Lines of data
══════

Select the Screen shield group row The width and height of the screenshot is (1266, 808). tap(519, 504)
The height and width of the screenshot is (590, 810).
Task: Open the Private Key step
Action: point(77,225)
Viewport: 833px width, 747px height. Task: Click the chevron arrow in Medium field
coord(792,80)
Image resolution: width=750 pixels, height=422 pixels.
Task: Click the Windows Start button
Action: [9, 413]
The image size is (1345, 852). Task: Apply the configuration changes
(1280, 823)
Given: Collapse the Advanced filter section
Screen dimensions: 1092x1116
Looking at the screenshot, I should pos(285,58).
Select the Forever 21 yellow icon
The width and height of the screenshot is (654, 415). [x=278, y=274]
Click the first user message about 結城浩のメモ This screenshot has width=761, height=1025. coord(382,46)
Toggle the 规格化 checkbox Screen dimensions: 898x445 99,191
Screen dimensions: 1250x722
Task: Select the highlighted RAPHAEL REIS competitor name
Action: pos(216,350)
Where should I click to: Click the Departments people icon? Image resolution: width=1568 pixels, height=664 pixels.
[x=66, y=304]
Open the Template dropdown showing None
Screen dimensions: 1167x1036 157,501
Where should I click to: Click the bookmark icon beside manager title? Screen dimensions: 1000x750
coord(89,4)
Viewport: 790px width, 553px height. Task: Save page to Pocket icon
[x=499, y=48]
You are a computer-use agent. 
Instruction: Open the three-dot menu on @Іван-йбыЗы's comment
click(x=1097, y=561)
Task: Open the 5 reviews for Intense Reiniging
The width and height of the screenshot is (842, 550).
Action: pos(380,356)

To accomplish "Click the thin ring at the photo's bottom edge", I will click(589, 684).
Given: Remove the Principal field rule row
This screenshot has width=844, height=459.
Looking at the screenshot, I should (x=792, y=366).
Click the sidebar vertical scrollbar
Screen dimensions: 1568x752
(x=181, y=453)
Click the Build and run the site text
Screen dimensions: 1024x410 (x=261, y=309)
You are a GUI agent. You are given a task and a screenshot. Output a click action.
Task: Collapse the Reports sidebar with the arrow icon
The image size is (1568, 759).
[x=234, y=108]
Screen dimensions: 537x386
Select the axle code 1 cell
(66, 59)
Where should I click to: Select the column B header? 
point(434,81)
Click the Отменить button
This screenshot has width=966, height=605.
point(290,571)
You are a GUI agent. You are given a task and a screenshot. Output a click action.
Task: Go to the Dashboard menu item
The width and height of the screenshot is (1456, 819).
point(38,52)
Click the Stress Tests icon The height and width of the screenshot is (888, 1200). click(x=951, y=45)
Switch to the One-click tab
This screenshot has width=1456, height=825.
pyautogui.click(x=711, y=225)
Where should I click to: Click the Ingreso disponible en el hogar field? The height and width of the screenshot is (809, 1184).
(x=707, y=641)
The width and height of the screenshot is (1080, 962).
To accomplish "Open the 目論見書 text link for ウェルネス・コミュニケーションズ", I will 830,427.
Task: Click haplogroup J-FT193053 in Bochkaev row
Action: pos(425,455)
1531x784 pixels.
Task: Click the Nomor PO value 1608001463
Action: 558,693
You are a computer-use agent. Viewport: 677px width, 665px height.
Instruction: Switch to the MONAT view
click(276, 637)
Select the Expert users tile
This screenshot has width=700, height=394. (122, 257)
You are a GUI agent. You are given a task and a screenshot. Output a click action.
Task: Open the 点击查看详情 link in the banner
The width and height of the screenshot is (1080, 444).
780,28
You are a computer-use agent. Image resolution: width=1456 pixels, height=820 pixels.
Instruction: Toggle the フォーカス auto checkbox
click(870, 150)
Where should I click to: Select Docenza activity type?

══════

**What to do**
Could you copy out every line of the listing above without changing anything?

**Problem solution**
Select the Screen shield group row The width and height of the screenshot is (1266, 808). tap(519, 504)
The height and width of the screenshot is (590, 810).
Task: Open the Private Key step
Action: point(77,225)
Viewport: 833px width, 747px height. Task: Click the chevron arrow in Medium field
coord(792,80)
Image resolution: width=750 pixels, height=422 pixels.
Task: Click the Windows Start button
Action: [9, 413]
The image size is (1345, 852). Task: Apply the configuration changes
(1280, 823)
Given: Collapse the Advanced filter section
Screen dimensions: 1092x1116
Looking at the screenshot, I should pos(285,58).
Select the Forever 21 yellow icon
The width and height of the screenshot is (654, 415). [x=278, y=274]
Click the first user message about 結城浩のメモ This screenshot has width=761, height=1025. coord(382,46)
Toggle the 规格化 checkbox Screen dimensions: 898x445 99,191
Screen dimensions: 1250x722
Task: Select the highlighted RAPHAEL REIS competitor name
Action: pos(216,350)
Where should I click to: Click the Departments people icon? Image resolution: width=1568 pixels, height=664 pixels.
[x=66, y=304]
Open the Template dropdown showing None
Screen dimensions: 1167x1036 157,501
Where should I click to: Click the bookmark icon beside manager title? Screen dimensions: 1000x750
coord(89,4)
Viewport: 790px width, 553px height. Task: Save page to Pocket icon
[x=499, y=48]
You are a computer-use agent. 
Instruction: Open the three-dot menu on @Іван-йбыЗы's comment
click(x=1097, y=561)
Task: Open the 5 reviews for Intense Reiniging
The width and height of the screenshot is (842, 550).
Action: pos(380,356)

To accomplish "Click the thin ring at the photo's bottom edge", I will click(589, 684).
Given: Remove the Principal field rule row
This screenshot has width=844, height=459.
Looking at the screenshot, I should (x=792, y=366).
Click the sidebar vertical scrollbar
Screen dimensions: 1568x752
(x=181, y=453)
Click the Build and run the site text
Screen dimensions: 1024x410 (x=261, y=309)
You are a GUI agent. You are given a task and a screenshot. Output a click action.
Task: Collapse the Reports sidebar with the arrow icon
The image size is (1568, 759).
[x=234, y=108]
Screen dimensions: 537x386
Select the axle code 1 cell
(66, 59)
Where should I click to: Select the column B header? 
point(434,81)
Click the Отменить button
This screenshot has width=966, height=605.
point(290,571)
You are a GUI agent. You are given a task and a screenshot. Output a click action.
Task: Go to the Dashboard menu item
The width and height of the screenshot is (1456, 819).
point(38,52)
Click the Stress Tests icon The height and width of the screenshot is (888, 1200). click(x=951, y=45)
Switch to the One-click tab
This screenshot has width=1456, height=825.
pyautogui.click(x=711, y=225)
Where should I click to: Click the Ingreso disponible en el hogar field? The height and width of the screenshot is (809, 1184).
(x=707, y=641)
The width and height of the screenshot is (1080, 962).
To accomplish "Open the 目論見書 text link for ウェルネス・コミュニケーションズ", I will 830,427.
Task: Click haplogroup J-FT193053 in Bochkaev row
Action: pos(425,455)
1531x784 pixels.
Task: Click the Nomor PO value 1608001463
Action: 558,693
You are a computer-use agent. Viewport: 677px width, 665px height.
Instruction: Switch to the MONAT view
click(276, 637)
Select the Expert users tile
This screenshot has width=700, height=394. (122, 257)
You are a GUI agent. You are given a task and a screenshot. Output a click action.
Task: Open the 点击查看详情 link in the banner
The width and height of the screenshot is (1080, 444).
780,28
You are a computer-use agent. Image resolution: width=1456 pixels, height=820 pixels.
Instruction: Toggle the フォーカス auto checkbox
click(870, 150)
Where should I click to: Select Docenza activity type?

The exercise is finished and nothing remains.